WORK REQUIRED
Go through the data and copy each line where the word "will" shows up.

Dataset entries
____

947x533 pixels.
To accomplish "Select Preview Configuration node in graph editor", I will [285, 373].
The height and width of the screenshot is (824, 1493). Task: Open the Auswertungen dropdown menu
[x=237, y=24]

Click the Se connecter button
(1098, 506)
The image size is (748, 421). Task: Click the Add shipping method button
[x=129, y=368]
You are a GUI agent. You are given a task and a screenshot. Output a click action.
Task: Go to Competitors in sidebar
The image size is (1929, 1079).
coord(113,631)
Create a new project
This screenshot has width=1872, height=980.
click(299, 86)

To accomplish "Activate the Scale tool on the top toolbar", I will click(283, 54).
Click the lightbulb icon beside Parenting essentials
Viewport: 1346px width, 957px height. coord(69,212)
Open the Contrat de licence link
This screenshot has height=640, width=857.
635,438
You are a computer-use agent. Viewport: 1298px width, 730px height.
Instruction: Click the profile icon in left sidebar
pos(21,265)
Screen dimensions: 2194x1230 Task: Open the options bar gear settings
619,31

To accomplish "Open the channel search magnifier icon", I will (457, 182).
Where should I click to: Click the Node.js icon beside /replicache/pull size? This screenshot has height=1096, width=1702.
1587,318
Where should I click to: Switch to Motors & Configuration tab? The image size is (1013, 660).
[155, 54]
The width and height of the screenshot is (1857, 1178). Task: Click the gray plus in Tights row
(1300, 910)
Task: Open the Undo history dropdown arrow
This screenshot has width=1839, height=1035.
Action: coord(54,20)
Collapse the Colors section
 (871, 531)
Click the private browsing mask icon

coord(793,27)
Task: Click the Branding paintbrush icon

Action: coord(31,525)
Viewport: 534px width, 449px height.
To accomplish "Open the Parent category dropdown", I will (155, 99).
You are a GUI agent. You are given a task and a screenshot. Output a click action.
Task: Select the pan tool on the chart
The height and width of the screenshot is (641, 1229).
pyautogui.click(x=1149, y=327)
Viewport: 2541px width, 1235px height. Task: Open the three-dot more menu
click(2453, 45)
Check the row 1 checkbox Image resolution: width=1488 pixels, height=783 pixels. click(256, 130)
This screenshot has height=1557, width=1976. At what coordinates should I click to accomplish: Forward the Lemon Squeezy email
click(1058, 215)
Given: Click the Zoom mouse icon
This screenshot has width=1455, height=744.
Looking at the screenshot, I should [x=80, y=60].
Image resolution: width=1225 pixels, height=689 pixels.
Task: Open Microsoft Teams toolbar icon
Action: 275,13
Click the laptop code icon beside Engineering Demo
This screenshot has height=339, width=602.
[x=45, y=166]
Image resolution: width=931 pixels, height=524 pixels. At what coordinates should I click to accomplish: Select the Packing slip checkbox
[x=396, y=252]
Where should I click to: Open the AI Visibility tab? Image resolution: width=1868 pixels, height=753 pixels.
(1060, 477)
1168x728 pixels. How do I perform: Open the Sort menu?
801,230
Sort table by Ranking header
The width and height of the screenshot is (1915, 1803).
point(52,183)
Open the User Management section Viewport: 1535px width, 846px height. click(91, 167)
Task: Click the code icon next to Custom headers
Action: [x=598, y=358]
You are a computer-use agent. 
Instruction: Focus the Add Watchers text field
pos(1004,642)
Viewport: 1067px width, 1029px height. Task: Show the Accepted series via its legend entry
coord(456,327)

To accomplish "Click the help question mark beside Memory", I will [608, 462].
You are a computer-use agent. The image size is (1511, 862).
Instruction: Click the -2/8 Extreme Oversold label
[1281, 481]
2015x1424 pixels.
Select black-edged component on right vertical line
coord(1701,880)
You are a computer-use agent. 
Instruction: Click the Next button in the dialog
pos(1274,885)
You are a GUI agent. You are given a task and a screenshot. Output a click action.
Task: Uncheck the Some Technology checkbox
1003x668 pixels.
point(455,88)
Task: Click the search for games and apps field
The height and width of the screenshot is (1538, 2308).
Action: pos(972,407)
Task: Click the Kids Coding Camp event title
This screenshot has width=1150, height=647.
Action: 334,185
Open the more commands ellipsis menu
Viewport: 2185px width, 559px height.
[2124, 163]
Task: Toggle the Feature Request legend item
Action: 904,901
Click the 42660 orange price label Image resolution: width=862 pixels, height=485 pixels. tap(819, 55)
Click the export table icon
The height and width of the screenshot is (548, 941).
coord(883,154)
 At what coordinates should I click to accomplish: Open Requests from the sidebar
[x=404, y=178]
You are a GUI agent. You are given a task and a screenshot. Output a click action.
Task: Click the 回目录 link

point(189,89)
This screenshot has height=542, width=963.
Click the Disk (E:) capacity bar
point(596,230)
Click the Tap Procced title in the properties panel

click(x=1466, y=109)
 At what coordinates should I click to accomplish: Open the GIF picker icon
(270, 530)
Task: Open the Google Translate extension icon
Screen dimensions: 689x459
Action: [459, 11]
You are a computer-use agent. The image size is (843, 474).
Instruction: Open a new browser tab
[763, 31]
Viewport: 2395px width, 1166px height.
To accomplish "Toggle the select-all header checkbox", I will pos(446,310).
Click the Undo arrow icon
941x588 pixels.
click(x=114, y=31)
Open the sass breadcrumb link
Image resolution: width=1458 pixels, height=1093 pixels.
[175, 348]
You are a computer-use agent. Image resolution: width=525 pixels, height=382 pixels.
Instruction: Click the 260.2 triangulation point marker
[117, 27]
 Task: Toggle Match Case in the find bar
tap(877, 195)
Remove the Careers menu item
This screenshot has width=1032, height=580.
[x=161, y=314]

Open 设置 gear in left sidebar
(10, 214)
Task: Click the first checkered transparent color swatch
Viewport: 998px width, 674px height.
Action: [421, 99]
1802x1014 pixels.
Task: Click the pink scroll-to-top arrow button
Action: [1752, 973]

____

YOUR RESPONSE
To accomplish "Select Preview Configuration node in graph editor", I will [285, 373].
To accomplish "Activate the Scale tool on the top toolbar", I will click(283, 54).
To accomplish "Open the channel search magnifier icon", I will (457, 182).
To accomplish "Open the Parent category dropdown", I will (155, 99).
To accomplish "Click the help question mark beside Memory", I will [608, 462].
To accomplish "Toggle the select-all header checkbox", I will pos(446,310).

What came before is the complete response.